International Group B Strep Awareness Month is observed throughout July to raise awareness among healthcare providers, parents and future parents, and anyone involved in perinatal research about Group B Strep (GBS). GBS is a type of bacteria that naturally exists in the gut and lower reproductive tracts of both men and women. However, if found in babies and infants, GBS leads to sepsis and meningitis. It is actually one of the most serious infections that causes newborn illness and death worldwide. Approximately one in four pregnant women carry GBS! Studies show that babies can be infected by GBS before birth and up to about six months of age due to their poorly developed immune systems.
History of International Group B Strep Awareness Month
Strep bacteria can be classified as Group A Streptococcus and Group B Streptococcus. GBS exists harmlessly in the gastrointestinal and genital tracts of adults but it can be dangerous when it infects newborns. It may lead to serious illnesses like bacteremia and sepsis, bone and joint infections, meningitis, and pneumonia.

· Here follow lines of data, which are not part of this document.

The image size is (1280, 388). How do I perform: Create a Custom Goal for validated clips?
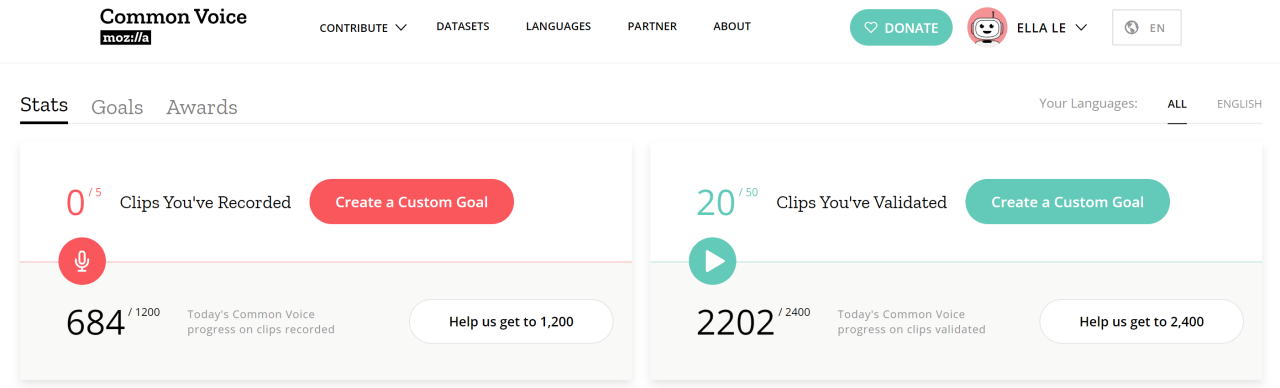click(1067, 202)
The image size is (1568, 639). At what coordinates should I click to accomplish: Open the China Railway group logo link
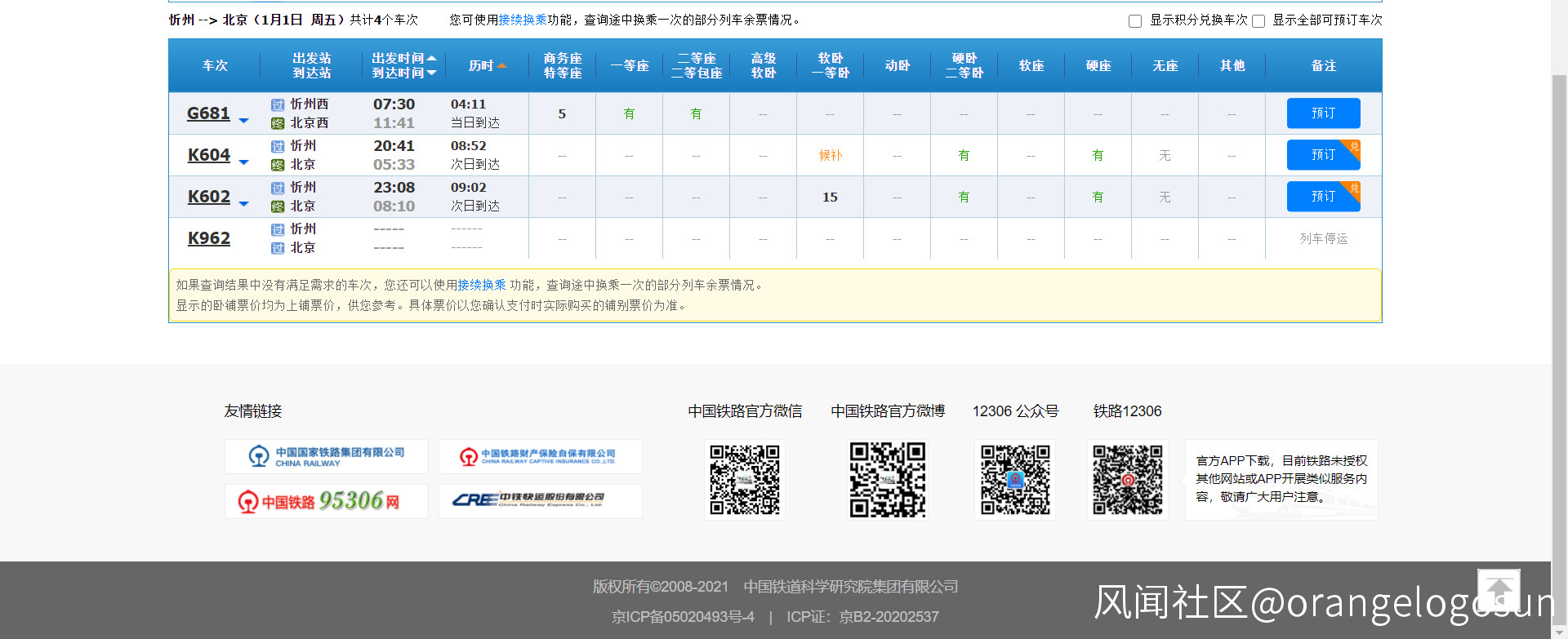point(327,457)
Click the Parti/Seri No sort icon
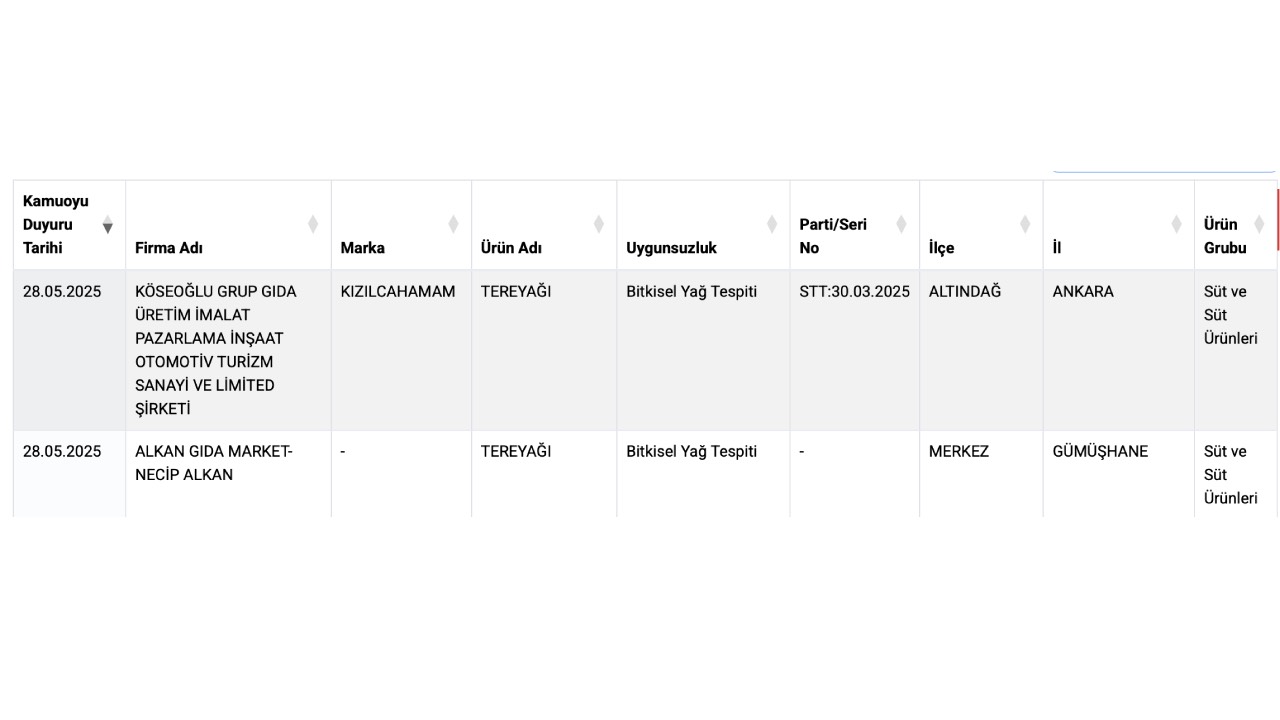This screenshot has height=720, width=1280. pyautogui.click(x=901, y=224)
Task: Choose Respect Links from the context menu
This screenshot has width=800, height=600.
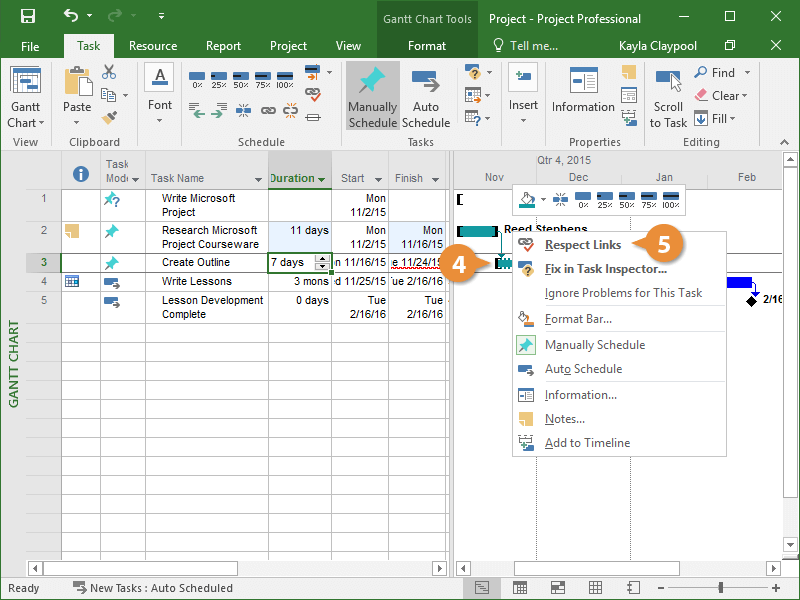Action: (x=582, y=245)
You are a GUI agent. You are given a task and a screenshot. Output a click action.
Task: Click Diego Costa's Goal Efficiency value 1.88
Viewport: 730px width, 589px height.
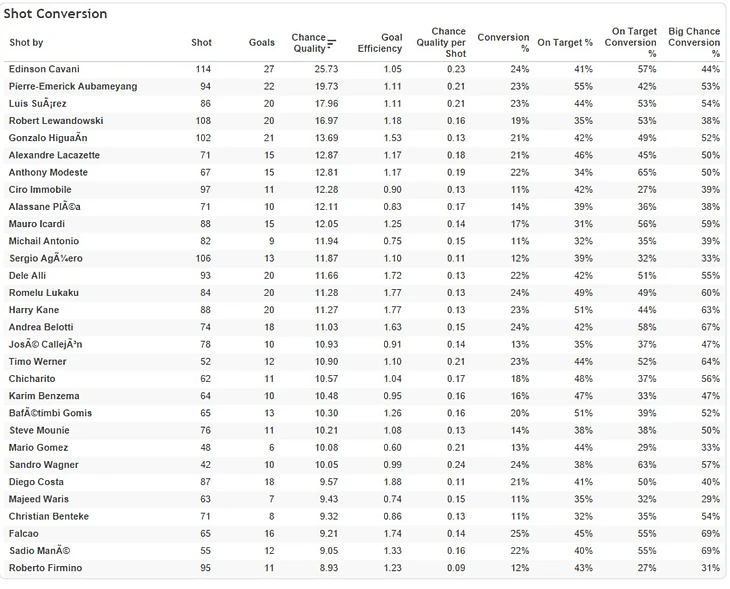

In the United States, GBS is a serious menace. It is the most common cause of neonatal sepsis, meningitis, and other infections. Pregnant women are screened for it during the third trimester. GBS can move from the lower GI tract and vaginal canal toward the cervix and the uterus to affect gestational tissues. Then it may invade the amniotic sac and cause inflammation of the placenta. This can not only induce preterm delivery and stillbirth but also cause damage and injury to fetal organs.

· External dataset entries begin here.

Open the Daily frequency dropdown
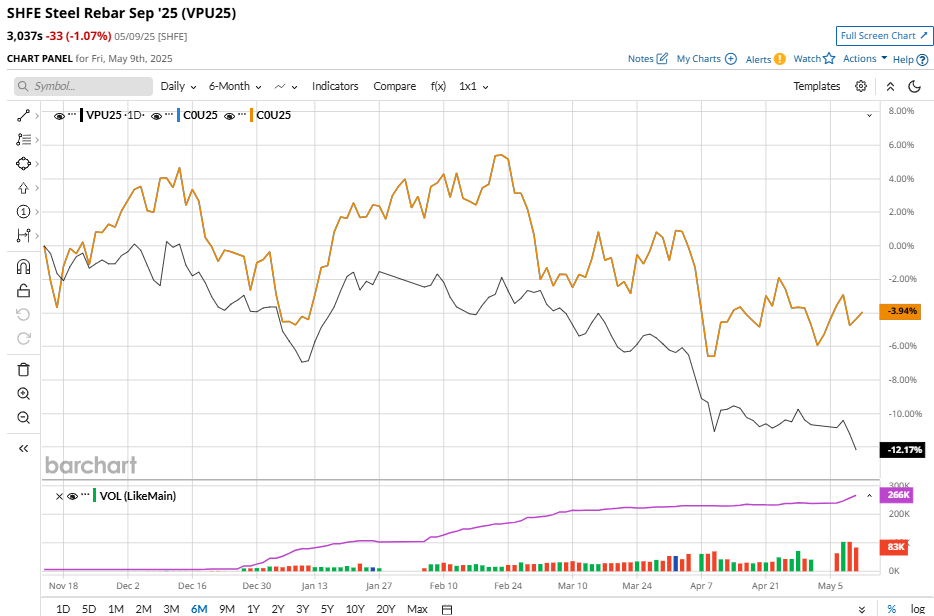(x=178, y=86)
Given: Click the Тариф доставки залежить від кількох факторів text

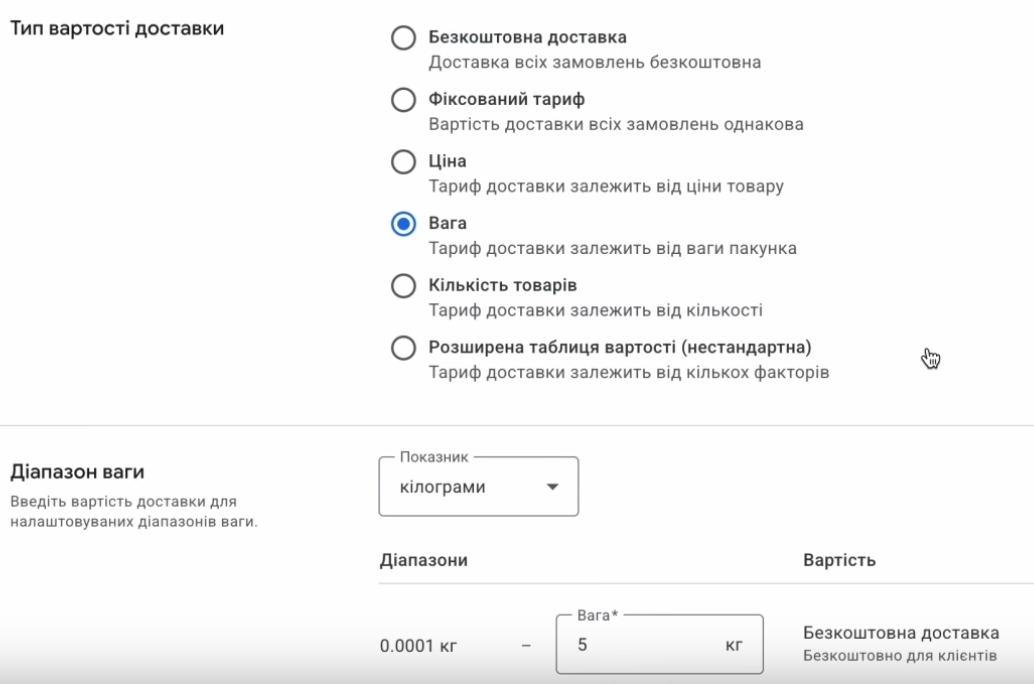Looking at the screenshot, I should pos(629,372).
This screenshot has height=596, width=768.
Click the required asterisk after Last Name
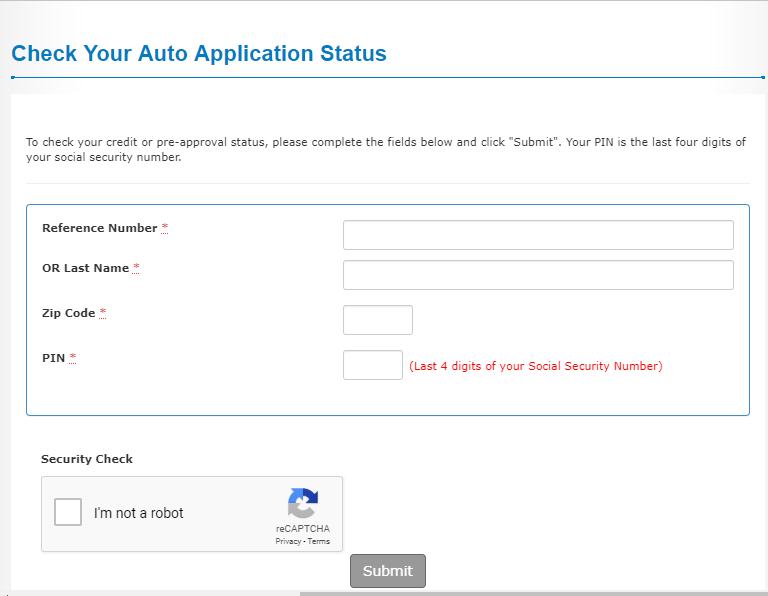[136, 268]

If detected in time, GBS infections can be prevented. Doctors prescribe prophylactic antibiotics to pregnant women to prevent any severe damage to the fetus. But unfortunately, this treatment also has several side effects. Perinatal antibiotic exposure may hinder the development of a healthy microbiome and weaken the infant’s immune system. Although prophylactic antibiotic use may prevent dangerous outcomes from GBS, it also makes the body more susceptible to the other forms of Streptococcus. GBS infection can also be prevented by various immune responses in the vaginal and intestinal epithelium and mucosa. A healthy immune response is vital to a baby so it’s important to look for treatments that do not disrupt their natural immunity.
International Group B Strep Awareness Month timeline
Austrian surgeon Theodor Billroth discovers streptococcal infection.

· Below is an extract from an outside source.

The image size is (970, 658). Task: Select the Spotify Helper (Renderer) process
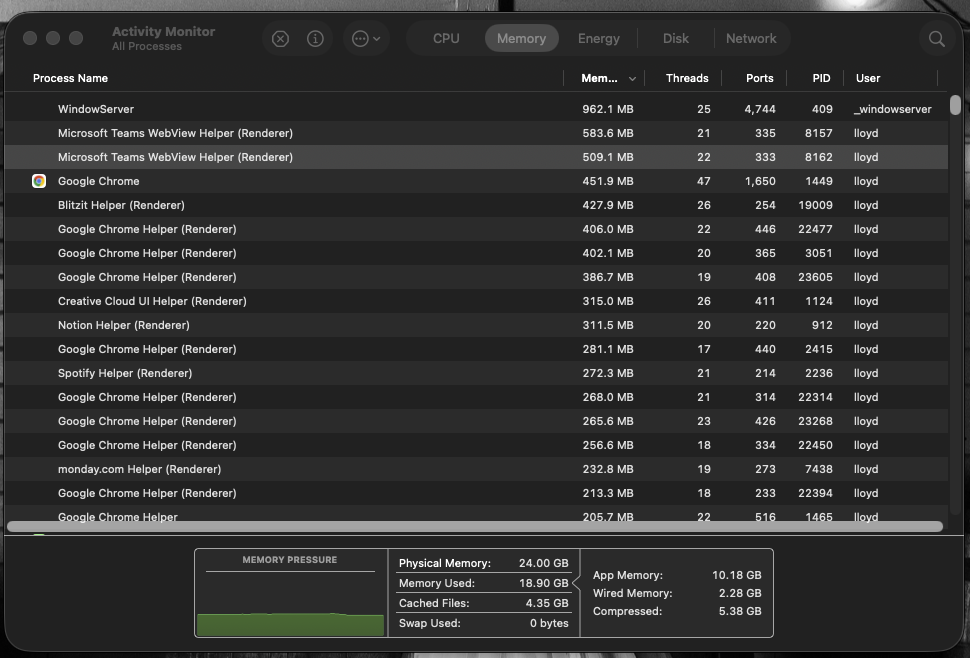(125, 373)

GBS is recognized as a pathogen in cattle by Edmond Nocard and Mollereau.
Alexander Fleming discovers penicillin. This leads to the introduction of antibiotics.
Stem cell therapy is successfully instigated by Edward Donnall Thomas.
International Group B Strep Awareness Month FAQs
What week is the Group B Strep Test?
A group B strep test is generally done between weeks 36 and 37 of pregnancy.
Is Group B Strep considered high risk?
Anyone can get (GBS) disease, but being a certain age or having certain medical conditions can put you at increased risk for GBS disease.
Is Strep B an STD?
Group B Strep is not a sexually transmitted disease.
How to Observe International Group B Strep Awareness Month
Raise awareness on the issue
You can volunteer to raise awareness and spread information among your family, friends, and coworkers about GBS and its effects on babies and infants.
Share your story
If you or anyone you know has struggled with GBS, encourage them to share their stories. This creates a support group and a pool of resources to help fight the disease.
You can also organize fundraising drives for GBS awareness. Donate the money to hospitals, research centers, and families who are struggling to foot medical bills.
5 Facts About Babies That Are Good To Know
Babies pee a lot
A baby might pee up to once every 20 minutes.
Most babies are born mid-week.
Numbers show that most babies are born on a Wednesday.
Babies aren’t eco-friendly!
A baby will use up to 2,700 nappies in a year.
Babies love cereal
On average, a baby consumes 15 pounds of cereals every year.
Babies have more bones than adults
An adult has 206 bones while a baby has 300.
Why International Group B Strep Awareness Month is Important
The month does an important job of raising awareness about an illness that affects millions of babies and infants every year.
Promotes scientific temper.
The month also encourages us to trust medicine and healthcare, and the progress it has made through the years. Timely treatment of GBS can save lives.
It forms kinship.
Survivors and patients come together during International Group B Strep Awareness month to share resources and help each other through tough times.